Eine andere Bezeichnung für das gleiche Ärgernis

Die Armor-Vertreter nahmen vor allem die Praxis der Hersteller von geklonten Druckerpatronen ins Visier. Sie geben sich große Mühe, dem Verbraucher vorzugaukeln, dass es sich um eine wiederaufbereitete Original-Druckerpatrone handelt. Vor allem bei den Toner für Laserdrucker werden erhebliche Anstrengungen zur Verbrauchertäuschung (Toner-Klone) unternommen. Und genau dort sieht man die Parallelen zum Pferdefleischskandal, der ebenfalls durch eine gefälschte Etikettierung zustande gekommen ist.

 

Rückverfolgbarkeit für Verbraucher muss verbessert werden

Die Armor-Spitzen sehen im Pferdefleischskandal eine große Gefahr auch für die eigene Branche, denn er hat das Verbrauchervertrauen insgesamt erschüttert. Gerade im Lebensmittelbereich wird immer wieder betont, dass „alles streng geprüft“ sei. Betroffen waren davon auch Produkte, die sich mit bekannten Güte-Labeln geschmückt haben. Deshalb wird von Armor die Forderung erhoben, auch bei den Druckerpatronen und Tonerkartuschen die Transparenz, also die Rückverfolgbarkeit der Herkunft des Druckerzubehörs, künftig noch stärker in den Mittelpunkt zu stellen.

 

Klone stellen auch rechtliches Risiko für den Nutzer dar

Die Transparenz beim Druckerzubehör hält Armor noch aus einem weiteren Grund für sehr wichtig. Klone gefährden nicht nur den Ruf der gefälschten Marke, sondern bergen auch für den Nutzer Gefahren. Viele der Klone werden illegal hergestellt. Nach aktuell geltendem Recht macht sich auch der Anwender der illegalen Produkte strafbar. Gerät ein Nutzer ins Visier des Zolls, sind Ordnungsstrafen nur der Beginn der möglichen Verfolgung. Vor allem einige der aus Asien stammenden Klone werden hier von Armor als Beispiele angeführt.

 

Der von Armor bevorzugte Ausweg

„In der Packung muss drin sein, was an der Packung deklariert ist.“ – So lautet die klare Forderung von Armor.

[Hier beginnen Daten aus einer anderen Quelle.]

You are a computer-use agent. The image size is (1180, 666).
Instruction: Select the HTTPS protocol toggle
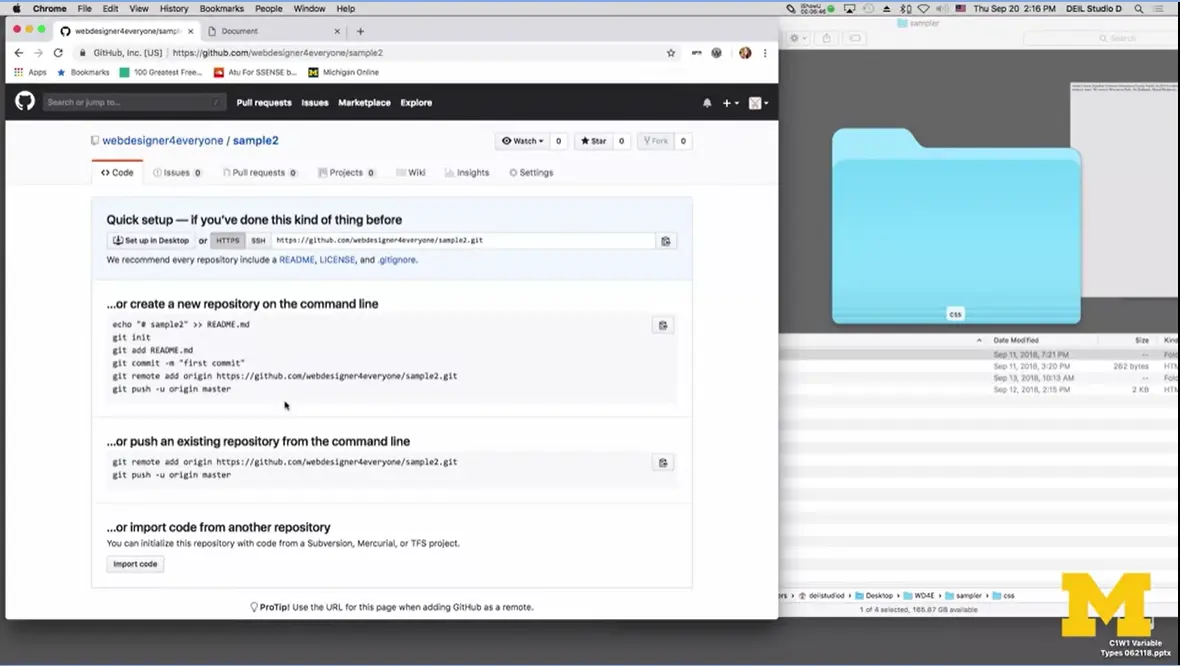pos(228,240)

Deren Hausjurist Eugen Harazim hat für die Klone eine ganz eigene Definition geschaffen: „neue Patronen mit dem Aussehen von recycelten Patronen“. So kann dem Verbraucher suggeriert werden, dass er Druckerzubehör kauft, welches eine gute Qualität hat und bei dem alle patentrechtlichen Bestimmungen beachtet wurden. Ein weiteres Ausufern der Schwemme an Klonen muss deshalb unbedingt verhindert werden. Als Verantwortliche benennt Armor die Hersteller, die Importeure sowie die Groß- und Einzelhändler. Einen ersten Schritt ist der französische Branchenverband SFIB gegangen, indem er einen Guide zur Erkennung der Klone in Anlehnung an die Veröffentlichungen der ETIRA herausgebracht hat.